Therapeutic Response Statement (Sensitivity)
This therapeutic response statement supports the relationship that Wild type ALK, Wild type EGFR status confers therapeutic sensitivity to Carboplatin, Durvalumab, Gemcitabine, Tremelimumab in patients with Non-Small Cell Lung Cancer.
The European Medicines Agency (EMA) has authorized tremelimumab in combination with durvalumab and platinum-based chemotherapy for the first-line treatment of adult patients with metastatic non-small cell lung cancer (NSCLC) with no sensitizing EGFR mutations or ALK-positive mutations.
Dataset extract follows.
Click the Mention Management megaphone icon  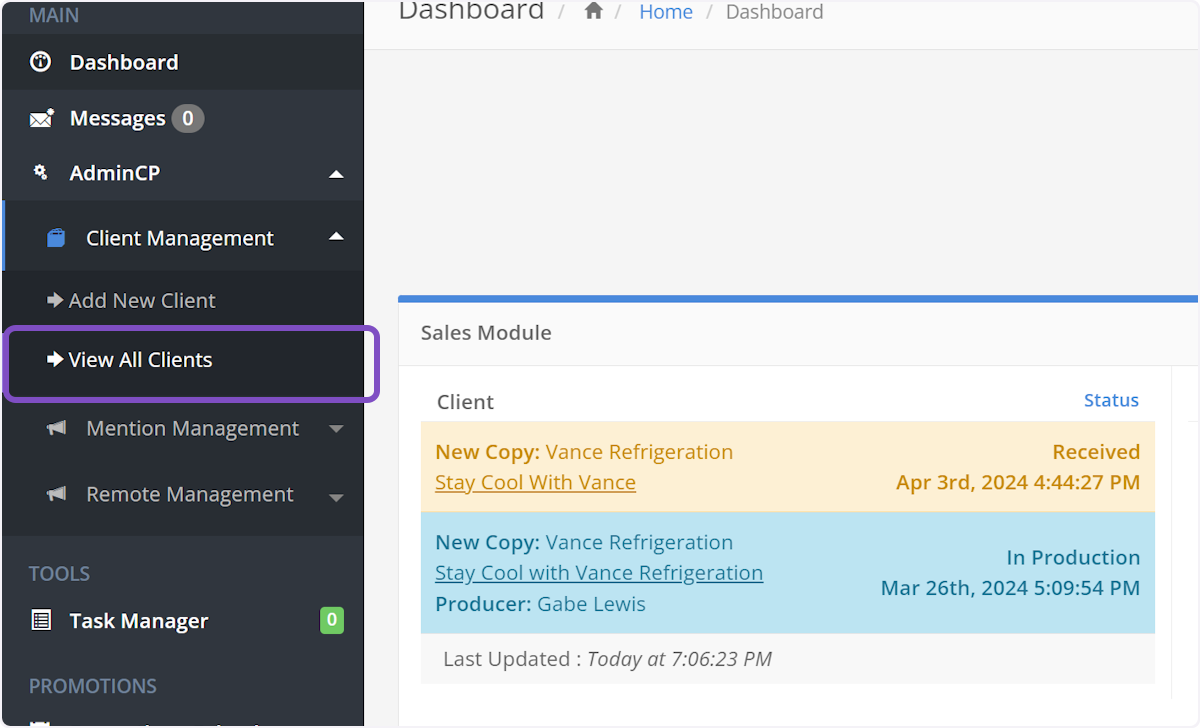57,428
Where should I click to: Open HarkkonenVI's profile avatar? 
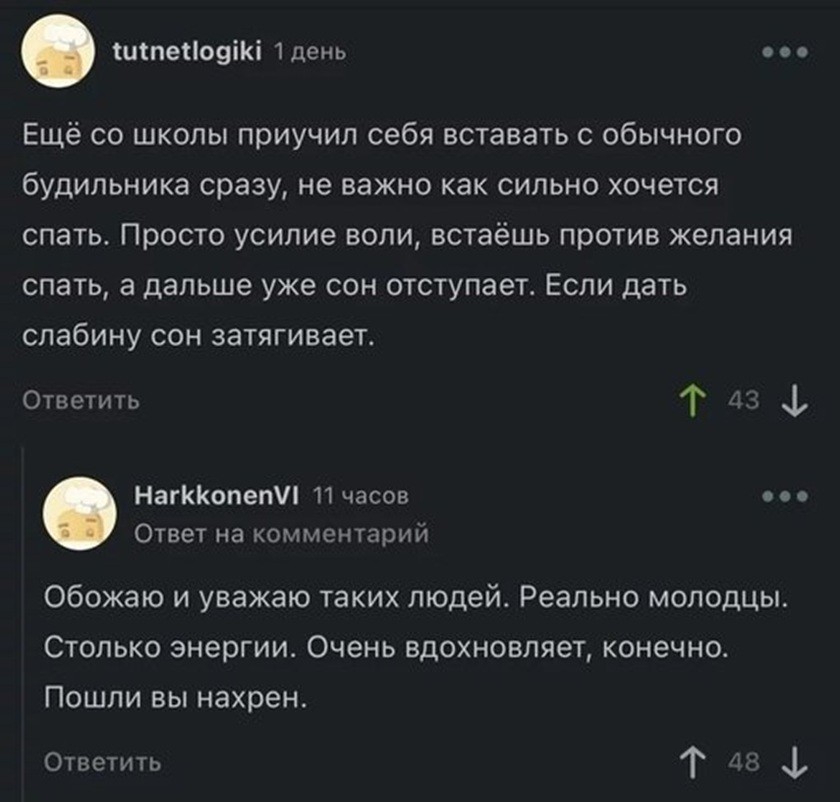(x=80, y=513)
This indication is based on POSEIDON, a randomized, open-label, and multicenter study where patients received one of the following chemotherapy regimes: Pemetrexed in combination with carboplatin or cisplatin for patients with non-squamous NSCLC, gemcitabine with cisplatin or carboplatin for patients with squamous NSCLC, and nab-paclitaxel with carboplatin for either non-squamous or squamous NSCLC.
This statement is based on a regulatory approval from the European Medicines Agency:
Tremelimumab AstraZeneca in combination with durvalumab and platinum-based chemotherapy is indicated for the first-line treatment of adults with metastatic non-small cell lung cancer (NSCLC) with no sensitising EGFR mutations or ALK positive mutations.